> Assignment
When you output the entries, begin with the first line and end with the line containing "Task: Click 取得 link next to 担当者 field", keeping each line exactly as it is.

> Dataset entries

·····

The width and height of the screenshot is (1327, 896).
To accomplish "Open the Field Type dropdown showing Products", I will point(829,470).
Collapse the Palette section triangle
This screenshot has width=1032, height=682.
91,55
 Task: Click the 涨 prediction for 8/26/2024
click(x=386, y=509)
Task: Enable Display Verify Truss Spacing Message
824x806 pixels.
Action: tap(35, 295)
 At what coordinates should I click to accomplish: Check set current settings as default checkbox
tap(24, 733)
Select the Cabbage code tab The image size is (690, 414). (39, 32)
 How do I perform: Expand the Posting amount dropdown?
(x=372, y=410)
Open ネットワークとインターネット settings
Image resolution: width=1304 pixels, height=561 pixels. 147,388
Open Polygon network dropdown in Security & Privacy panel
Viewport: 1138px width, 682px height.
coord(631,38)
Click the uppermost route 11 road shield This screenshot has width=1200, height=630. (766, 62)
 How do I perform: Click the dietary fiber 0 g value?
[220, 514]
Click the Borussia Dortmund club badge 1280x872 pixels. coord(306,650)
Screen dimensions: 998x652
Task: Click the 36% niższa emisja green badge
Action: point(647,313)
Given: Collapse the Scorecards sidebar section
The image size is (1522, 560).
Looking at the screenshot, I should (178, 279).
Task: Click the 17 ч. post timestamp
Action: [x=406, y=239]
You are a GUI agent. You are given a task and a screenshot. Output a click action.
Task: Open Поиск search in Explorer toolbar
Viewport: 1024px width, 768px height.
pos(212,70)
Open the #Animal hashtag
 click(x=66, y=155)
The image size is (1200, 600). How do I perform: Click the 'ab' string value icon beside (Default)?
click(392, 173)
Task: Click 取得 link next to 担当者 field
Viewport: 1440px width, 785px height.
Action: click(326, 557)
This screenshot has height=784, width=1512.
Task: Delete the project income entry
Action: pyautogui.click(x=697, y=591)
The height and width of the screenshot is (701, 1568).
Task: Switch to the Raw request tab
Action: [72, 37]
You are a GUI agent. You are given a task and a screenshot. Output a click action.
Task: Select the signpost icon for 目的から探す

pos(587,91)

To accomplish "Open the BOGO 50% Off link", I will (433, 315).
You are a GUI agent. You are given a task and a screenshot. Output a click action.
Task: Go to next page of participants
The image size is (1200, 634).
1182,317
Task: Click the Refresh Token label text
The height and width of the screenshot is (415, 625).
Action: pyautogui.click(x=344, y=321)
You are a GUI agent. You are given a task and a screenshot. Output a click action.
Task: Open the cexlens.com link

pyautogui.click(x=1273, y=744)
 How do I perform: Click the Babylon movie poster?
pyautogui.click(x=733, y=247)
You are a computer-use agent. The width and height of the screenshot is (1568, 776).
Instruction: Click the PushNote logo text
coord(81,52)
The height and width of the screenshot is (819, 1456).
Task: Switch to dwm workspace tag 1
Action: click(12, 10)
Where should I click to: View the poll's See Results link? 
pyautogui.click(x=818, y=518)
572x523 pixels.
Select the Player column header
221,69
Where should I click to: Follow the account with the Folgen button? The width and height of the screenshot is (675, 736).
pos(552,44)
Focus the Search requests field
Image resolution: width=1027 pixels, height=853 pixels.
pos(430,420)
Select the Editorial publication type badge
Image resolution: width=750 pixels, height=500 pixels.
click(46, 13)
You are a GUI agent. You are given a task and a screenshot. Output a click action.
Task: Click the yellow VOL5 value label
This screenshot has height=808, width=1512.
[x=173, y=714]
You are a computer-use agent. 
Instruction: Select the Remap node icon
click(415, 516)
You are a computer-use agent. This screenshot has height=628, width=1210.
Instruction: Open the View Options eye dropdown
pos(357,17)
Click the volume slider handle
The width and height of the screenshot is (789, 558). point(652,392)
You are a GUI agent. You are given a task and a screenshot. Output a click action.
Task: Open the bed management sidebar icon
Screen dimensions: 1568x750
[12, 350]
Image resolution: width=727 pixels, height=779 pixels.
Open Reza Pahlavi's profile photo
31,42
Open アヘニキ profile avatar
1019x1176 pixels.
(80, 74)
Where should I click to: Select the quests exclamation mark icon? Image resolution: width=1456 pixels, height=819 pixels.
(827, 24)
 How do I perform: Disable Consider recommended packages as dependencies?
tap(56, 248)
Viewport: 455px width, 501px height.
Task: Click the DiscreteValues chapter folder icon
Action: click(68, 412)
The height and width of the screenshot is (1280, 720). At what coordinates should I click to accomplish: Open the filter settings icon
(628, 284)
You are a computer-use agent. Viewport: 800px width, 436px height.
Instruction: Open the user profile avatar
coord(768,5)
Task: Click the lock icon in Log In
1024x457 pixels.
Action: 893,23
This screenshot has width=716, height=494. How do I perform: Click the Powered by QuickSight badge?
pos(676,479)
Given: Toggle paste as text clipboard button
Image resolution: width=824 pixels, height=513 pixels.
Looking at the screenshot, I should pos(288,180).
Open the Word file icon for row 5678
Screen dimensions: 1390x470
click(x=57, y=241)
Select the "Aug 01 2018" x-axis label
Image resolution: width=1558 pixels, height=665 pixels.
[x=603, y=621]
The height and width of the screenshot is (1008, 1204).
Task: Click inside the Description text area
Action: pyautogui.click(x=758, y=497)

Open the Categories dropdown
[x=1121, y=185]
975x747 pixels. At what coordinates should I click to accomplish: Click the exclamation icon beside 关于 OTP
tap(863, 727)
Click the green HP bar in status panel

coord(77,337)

·····

> Reply to the exercise
The width and height of the screenshot is (1327, 896).
To accomplish "Open the Field Type dropdown showing Products", I will point(829,470).
Collapse the Palette section triangle
This screenshot has width=1032, height=682.
91,55
 Task: Click the 涨 prediction for 8/26/2024
click(x=386, y=509)
Task: Enable Display Verify Truss Spacing Message
824x806 pixels.
Action: tap(35, 295)
 At what coordinates should I click to accomplish: Check set current settings as default checkbox
tap(24, 733)
Select the Cabbage code tab The image size is (690, 414). (39, 32)
 How do I perform: Expand the Posting amount dropdown?
(x=372, y=410)
Open ネットワークとインターネット settings
Image resolution: width=1304 pixels, height=561 pixels. 147,388
Open Polygon network dropdown in Security & Privacy panel
Viewport: 1138px width, 682px height.
coord(631,38)
Click the uppermost route 11 road shield This screenshot has width=1200, height=630. (766, 62)
 How do I perform: Click the dietary fiber 0 g value?
[220, 514]
Click the Borussia Dortmund club badge 1280x872 pixels. coord(306,650)
Screen dimensions: 998x652
Task: Click the 36% niższa emisja green badge
Action: point(647,313)
Given: Collapse the Scorecards sidebar section
The image size is (1522, 560).
Looking at the screenshot, I should (178, 279).
Task: Click the 17 ч. post timestamp
Action: [x=406, y=239]
You are a GUI agent. You are given a task and a screenshot. Output a click action.
Task: Open Поиск search in Explorer toolbar
Viewport: 1024px width, 768px height.
pos(212,70)
Open the #Animal hashtag
 click(x=66, y=155)
The image size is (1200, 600). How do I perform: Click the 'ab' string value icon beside (Default)?
click(392, 173)
Task: Click 取得 link next to 担当者 field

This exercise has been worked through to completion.